Plant This, Not That

Spring is finally here, which means it is time for local gardeners to get back out in our yards. Remember: even if you do not live directly on the water, everything that you do in your yard affects our local waterways. River-friendly gardening practices means selecting the right plants for your yard. Any fertilizers or pesticides you put in your yard can be washed into our waterways when it rains. Native plants require no fertilizer, pesticides, or watering once established, meaning less pollution in local waterways and less maintenance overall. Native plants also provide valuable food sources and habitat for local wildlife, whereas many invasive plants can escape from home gardens and spread into natural areas where they crowd out native species. Do your part by keeping invasive plants out of your yard and planting Florida native plants instead. 

Plant Beautyberry, Not Mexican Petunias

Looking for a splash of purple for your yard? Beautyberry (Callicarpa americana) also called the American Mulberry, is a low-maintenance shrub that can be planted any time of the year and is drought resistant once established. It showcases its flowers in the spring and summer and will attract birds with its bright purple berries in the fall. 

Mexican Petunias (Ruellia simplex), although commonly labeled as "Florida Friendly" in some stores, are classified as highly invasive by the Florida Exotic Pest Plant Council. While they do flourish in the Florida climate, they can escape planter boxes and easily become well-established and spread, choking out other native plants becoming very difficult to remove once established.

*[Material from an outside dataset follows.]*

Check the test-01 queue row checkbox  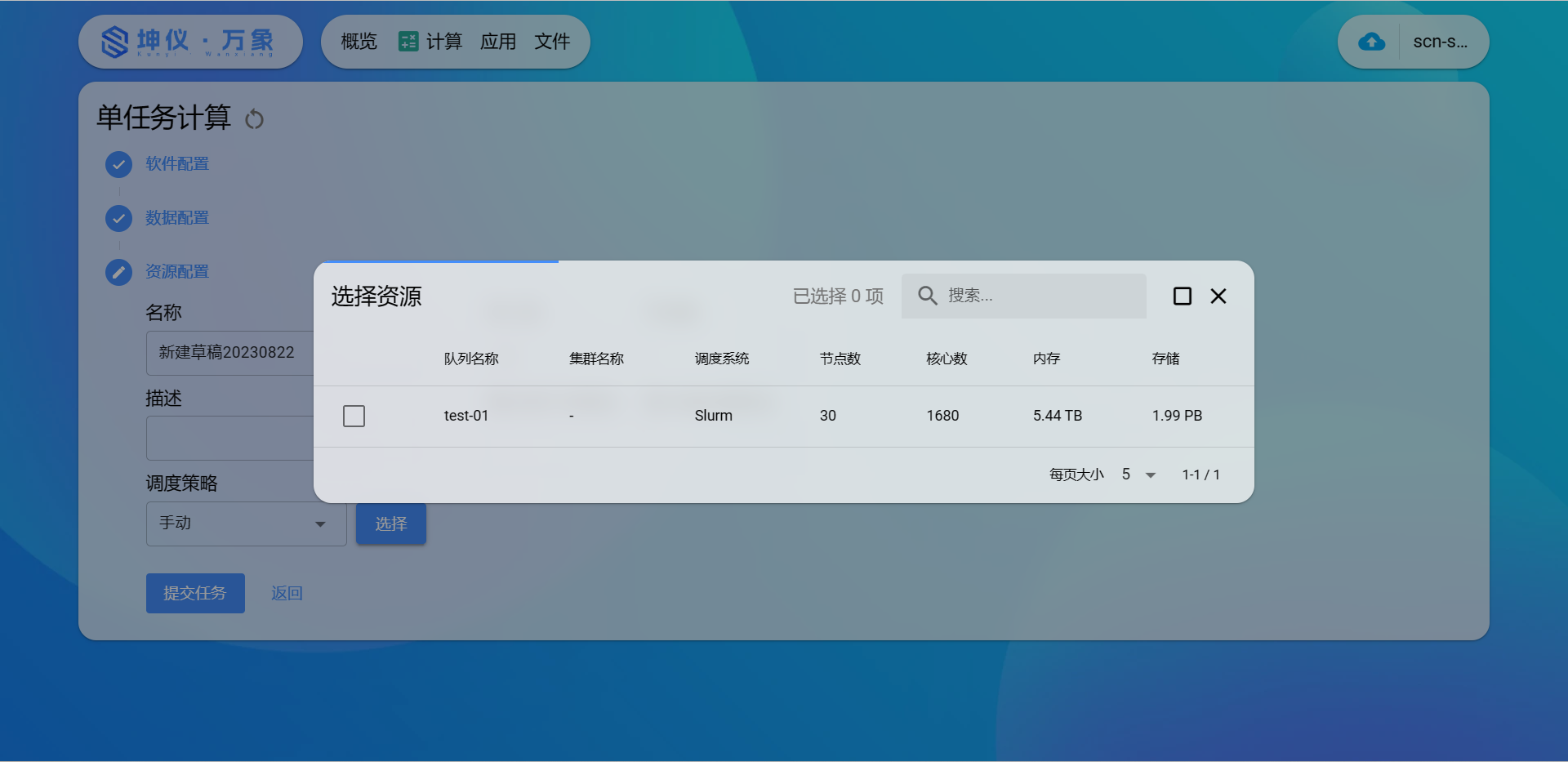[354, 416]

Plant Coral Bean, Not Mother of Millions

Coral Bean, Erythrina herbacea, is a colorful native plant that attracts butterflies and hummingbirds with its blooms. This deciduous shrub feature blooms in the spring and then bears fruit through the winter. Its thick branches provide shelter to birds and small animals. Coral Bean is salt tolerant and does well in sandy soil.

Mother of Millions, Kalanchoe delagoensis, is another plant that loves sandy soil, but is harming our coastal landscape. This hardy succulent produces over 16,000 seeds per fruit and spreads rapidly. However its shallow roots do not anchor dunes as well as other plants leading to coastal erosion. It often crowds out native plants such as sea oats, which provide a critical food source for the endangered Anastasia Island Beach Mouse. 

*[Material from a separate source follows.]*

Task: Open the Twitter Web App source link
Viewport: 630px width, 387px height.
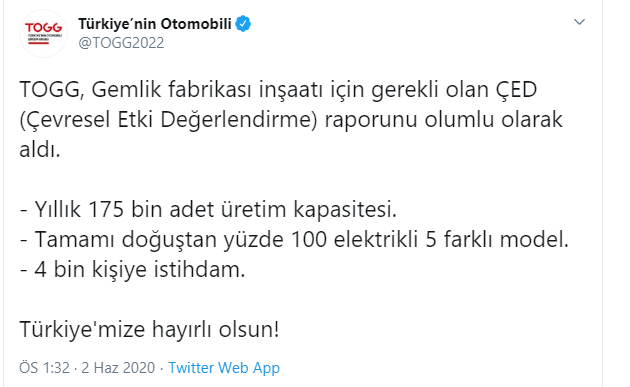Action: 224,367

Plant Yaupon Holly, Not Brazilian Peppertree

Yaupon Holly, Ilex vomitoria, is a hardy evergreen shrub. In the spring, both male and female plants flower, attracting pollinators. The female plants then go on to produce abundant berries that range in color from yellow to red and provide a food source for wildlife. These trees are both drought and salt tolerant and their dense branches provide shelter for birds and other small animals.

Brazilian Peppertree, Schinus terebinthifolia, is one of the most aggressive invasive plants in Florida. These trees grow up to 30 feet tall and choke out native plants. It is in the same family as plants such as poison ivy, poison sumac, and poison oak - so people who are sensitive to those plants may also have an unpleasant reaction to Brazilian Peppertree.


Plant Native Lantana, Not Invasive Lantana

Lantana is hardy and has colorful blooms that attract butterflies and other pollinators, making it a popular choice for gardeners. Native Lantana is a shrubby groundcover that prefers full sun and is salt and heat tolerant.

Invasive Lantana can easily take over a landscape and is toxic to many animals. It is prized by gardeners for its vibrant colors, but has outcompeted native lantana to the point that the latter is now listed as endangered. You can tell them apart by paying attention to the Latin names. The native lantana is called Lantana depressa while the invasive version is Lantana camara.


Plant Coral Honeysuckle, Not Japanese Honeysuckle

Coral Honeysuckle (Lonicera sempervirens), also called trumpet honeysuckle, is a native plant that features orange or red blooms which attract hummingbirds. It can grow in partial shade, but prefers full sun. This plant is low maintenance and drought tolerant in the hot summer months. 

Japanese Honeysuckle, Lonicera japonica, is an invasive ornamental vine native to Asia. It grows very quickly in the Florida climate. It is known for taking over small trees and shrubs and choking out native plants.